Because the Service Engine cannot obtain a valid IP, the Virtual Service (which acts as the front-end VIP for the cluster API) fails to place. Consequently, the VKS deployment engine times out waiting for the Kubernetes API to become reachable via the load balancer, halting the cluster creation process.

Resolution

Workaround:

To immediately bypass the IP acquisition failure on the existing Service Engines and unblock the VKS deployment, you must create a new Service Engine Group. This forces the Avi Controller to instantiate a fresh Service Engine.

Step-by-Step Implementation:

  1. Log in to the NSX Advanced Load Balancer (Avi) Controller
  2. Navigate to Infrastructure > Service Engine Group.
  3. Create a New Service Engine Group (SEG) with the appropriate configuration for your environment.
  4. Navigate to Applications > Virtual Services.
  5. Locate the failing Virtual Service associated with your stalled VKS deployment and click Edit.
  6. Reassign the Virtual Service to the newly created SEG and save your changes.
  7. Monitor the Avi UI to verify that a new Service Engine spawns, successfully acquires an IP address, and places the Virtual Service.
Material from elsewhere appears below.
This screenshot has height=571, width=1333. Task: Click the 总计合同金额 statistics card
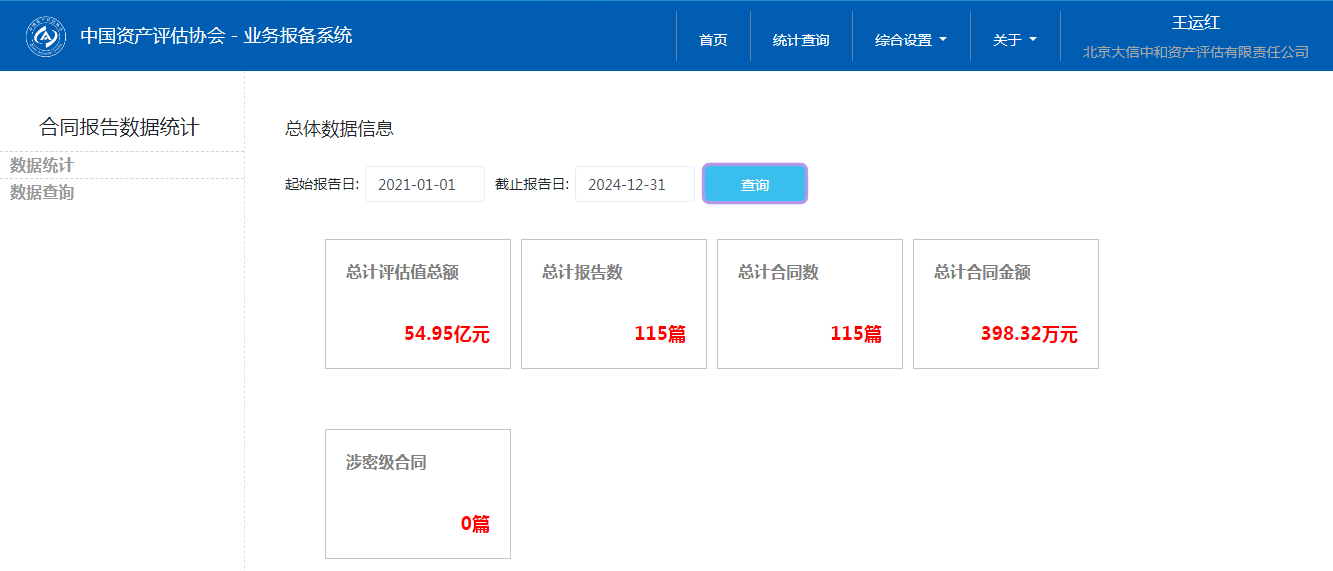point(1006,304)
Once the Virtual Service is successfully placed, the VKS deployment will automatically resume and complete.

Additional Information

  • Do not revert to the old group: Attempting to move the Virtual Service back to the original Service Engine Group, or simply rebooting the existing Service Engines, will likely result in a recurrence of the placement failure.
  • Permanent Resolution: The workaround above restores operational continuity for VKS. To determine the root cause of the IP exhaustion or network allocation failure on the original Service Engine Group, please submit a new Service Request with the Broadcom NSX Advanced Load Balancer (Avi) Support team.